最後にアメリカの観測基地がボロボロになるのは、序盤で示されたノルウェーの基地の反復で、これはもうこの手の映画のお約束である。でも、こういう伏線をきっちり回収しないと収まりが悪いから困ったものだ。分かっていてもやめられないからこそ、お約束として長く続いている。

寺山修司『書を捨てよ町へ出よう』(1971/日)

★★

21歳の北村英明(佐々木英明)は都内の貧乏長屋で家族3人と暮らしている。祖母(田中筆子)は万引き常習犯、父親(斎藤正治)は無職、妹(小林由起子)はウサギを偏愛する人間嫌いだった。英明は予備校通いをやめて大学のサッカー部に入り、そこの主将(昭和精吾)と懇意になる。主将は面倒見がよく、英明が童貞を捨てるのを手伝ってくれるが……。

洗練とは程遠い泥臭い実験映画。これに比べると『田園に死す』は完成度の高い映画だった。今からでも評価を上げるべきかもしれない。それと、『新世紀エヴァンゲリオン』【Amazon】と『少女革命ウテナ』【Amazon】が寺山修司の影響下にあることを確認できた。

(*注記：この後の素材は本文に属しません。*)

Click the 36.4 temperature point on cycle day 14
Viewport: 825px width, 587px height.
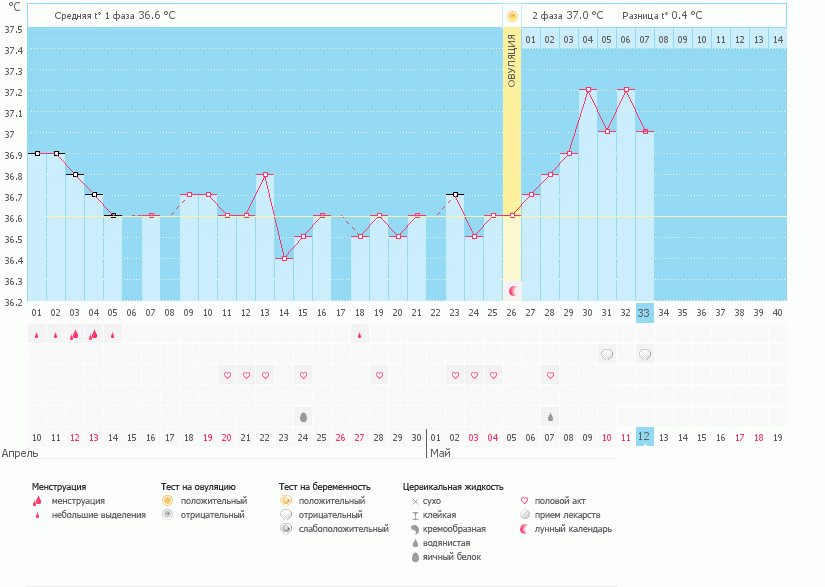[284, 258]

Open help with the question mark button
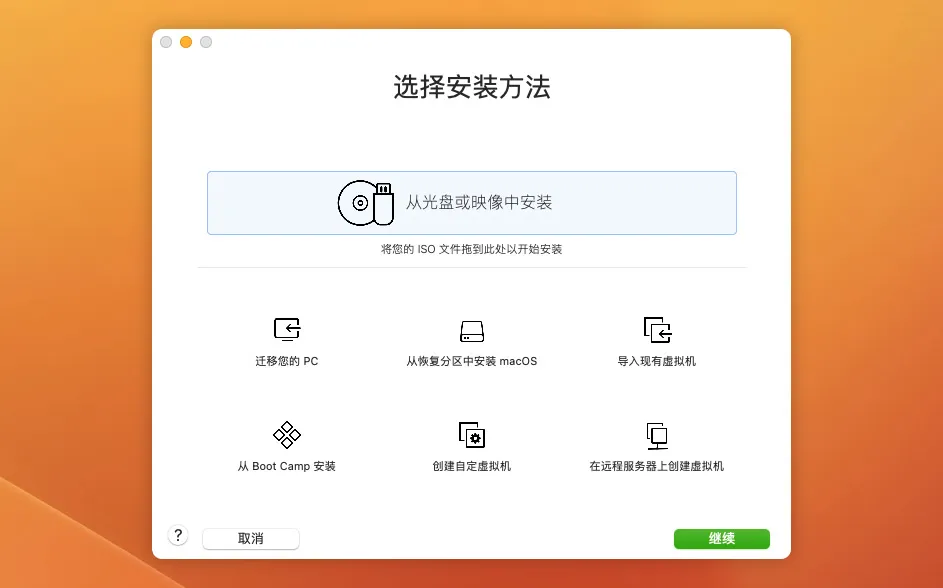coord(178,536)
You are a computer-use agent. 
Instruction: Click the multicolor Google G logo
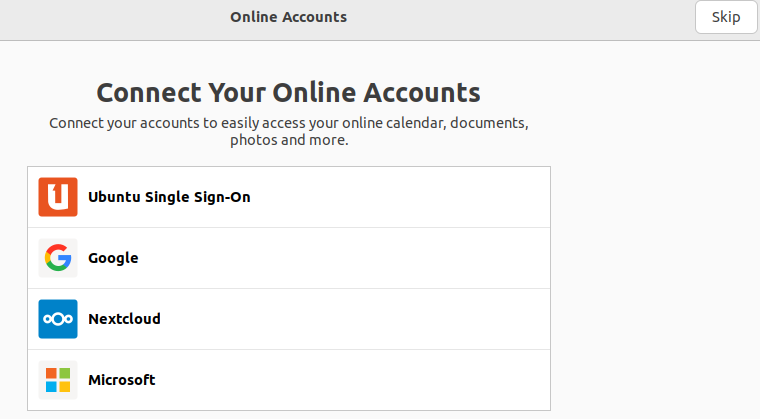(x=58, y=258)
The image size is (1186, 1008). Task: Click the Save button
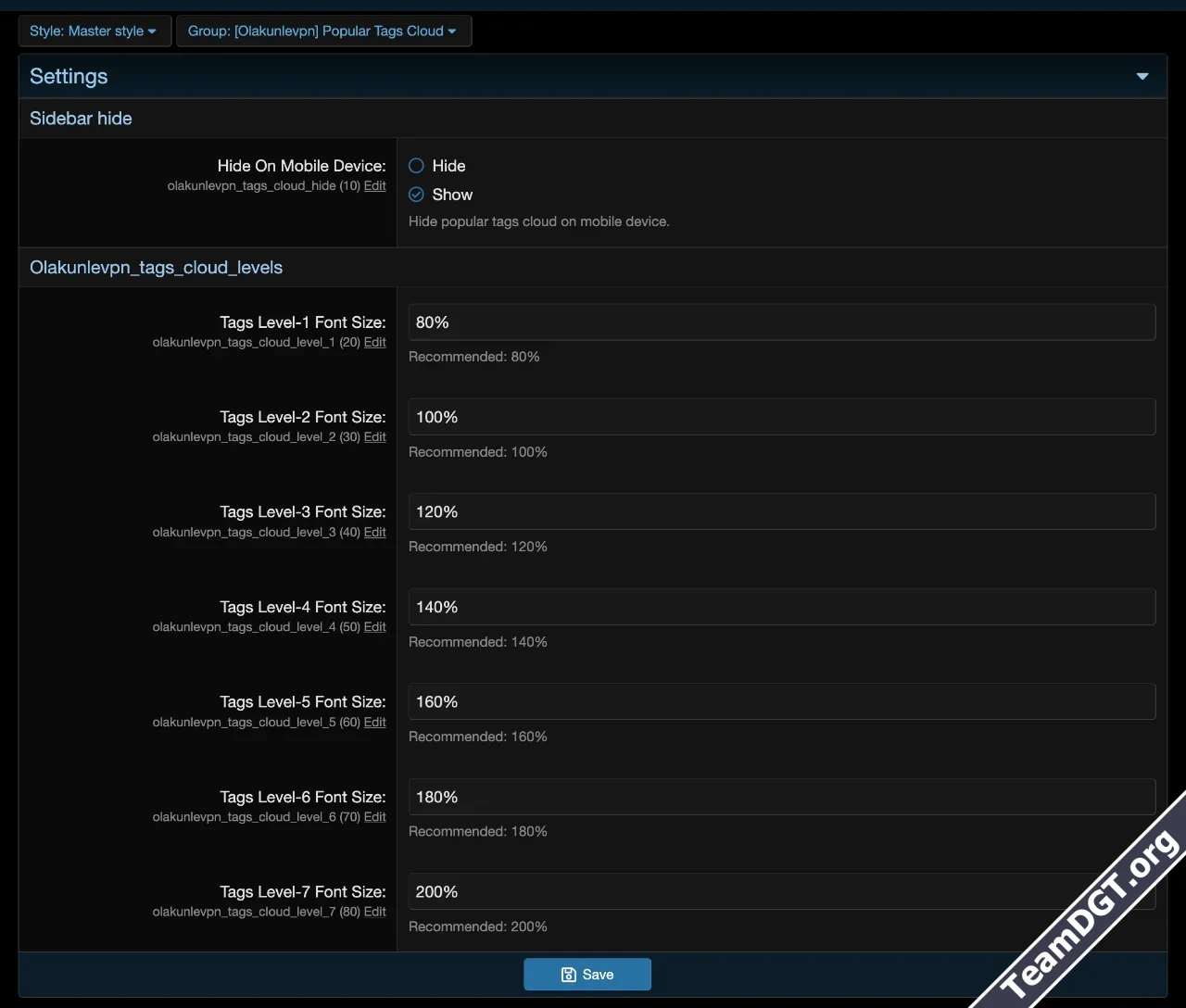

若者には内なる衝動があって、機会があったらそれを爆発させたい。そのことがビンビン伝わってくる。英明が見る人力飛行機の夢は「自由になりたい」という欲求の表れだけど、終盤でその飛行機が燃えてしまう。だから叫ぶしかない。内なる衝動を外に吐き出すしかない。そして、終わった後は第四の壁を超えて観客に語りかける。映画なんて所詮は嘘っぱちなんだ、と。彼は観客に行動するようアジテーションしているのだ。公開当時に本作を観ていたのはたぶん若者だから、彼らには相当突き刺さったのだろう。コラージュ的な映像表現もあいまって、観客が衝撃を受けたのは想像に難くない。本作にはそれだけの熱量が感じられる。ただ、僕はもう若くないので、こういう荒っぽい映画には胃もたれしてしまうのだった。

この時代の男にとって重要なのは、童貞を捨てることと父親を殺すことらしい。そうすることで一人前になれるという認識があるようだ。童貞はともかくとして、この時代の青春映画はだいたい父殺しを扱っている。

当時の父親は従軍経験があり、戦争でたくさんの人を殺してきた。そういう人たちが何食わぬ顔で社会に溶け込んでいる。『青春の殺人者』もそうだったけれど、子供の敵が元兵隊なのが複雑なところで、兵隊とは国から強制召集された被害者なわけだ。若い頃は国家から抑圧され、中年になって子供を育てたら今度は下から突き上げを食らう。子供にとって父親は乗り越えるべき存在とはいえ、父親の立場からしたらえらい理不尽だと思う。

本作によると、書物とは家族や地縁的結合から人間を解放し、考え方の違う人を同志的結合に導くものらしい。それはそれで尊いのだけど、やはり行動することが大事で、書物とはそのための燃料なのだ。だから書を捨てて町に出るべきなのである。出演者が第四の壁を超えて観客に語りかける演出は、今見ても新奇性がある。